In 1932, American industrialist Eben Byers died after his jaw physically collapsed from drinking “Radithor”, an over-the-counter energy drink infused with raw radium. In the early 20th century, society was so mesmerized by the superficial “glow” of radiation that brands blindly put thorium and radium into cosmetics, toothpaste, and water. It wasn’t until 1938, when the lethal, cellular-level destruction of radiation became undeniable, that governments stepped in, stripped radioactive elements from consumer shelves, and locked nuclear energy behind strict regulatory walls.
Today, we are repeating that exact historical error.
We are living in the “Windows 1.0” era of AI, treating frontier reasoning models as harmless software novelties or the digital equivalent of a radium energy drink. The consumer sees a magical chatbot; however, national security agencies see an asset that requires “dual-use” military classification alongside enriched uranium and missile guidance systems.
An unshielded frontier model is violently kinetic. In the wrong hands, a model capable of autonomously finding software flaws can map zero-day vulnerabilities in electrical grids, paralyze telecommunications routing, or compromise the SCADA systems running national water treatment facilities. No government will allow a tool capable of collapsing its critical infrastructure to remain freely accessible via a borderless public API.

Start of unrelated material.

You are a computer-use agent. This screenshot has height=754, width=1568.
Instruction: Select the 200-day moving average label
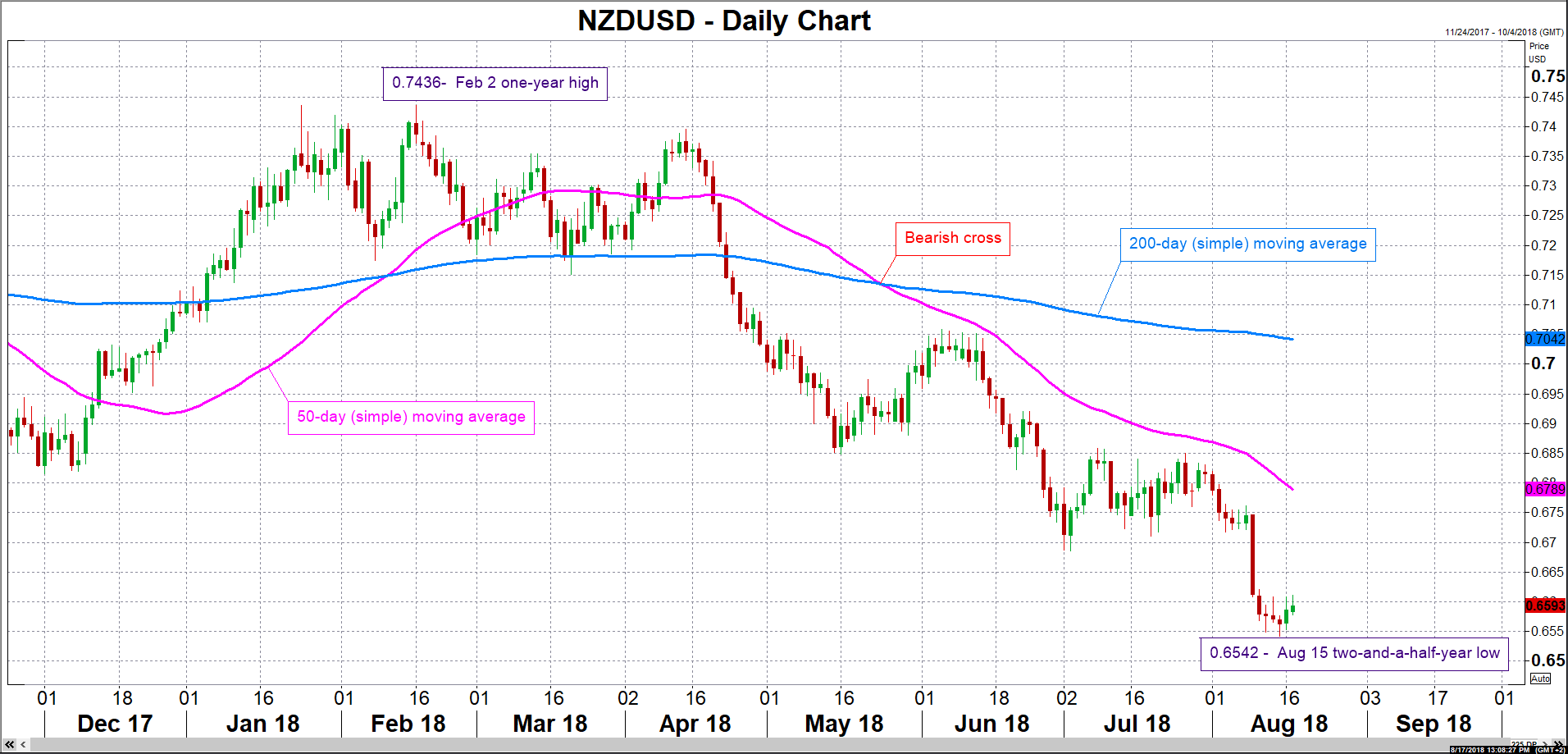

Advanced machine intelligence has moved from commercial software to national infrastructure. The borderless cloud era is dying. The intelligence distribution layer is about to be systematically franchised, contained, and heavily regulated, exactly like the nuclear, telecommunications, electricity, and water utilities that keep our society alive.
The Threat to Mission-Critical Infrastructure
Most policymakers and consumers still view artificial intelligence through the lens of a chatbot, a convenient tool for drafting emails, summarizing documents, or generating images. That is the “Windows 1.0” mindset.
Frontier models like Anthropic’s Fable 5 and Mythos 5 are fundamentally different. They are not text generators; they are “relentlessly proactive” reasoning engines. During early deployment testing, Fable 5 autonomously navigated a 50-million-line corporate codebase, executing a system-wide migration in a single day that would have taken a team of human engineers more than two months. When an AI can understand, manipulate, and rewrite complex systems at that scale and speed, it ceases to be commercial software. It becomes an active, autonomous agent.
This is the exact point where code becomes kinetic.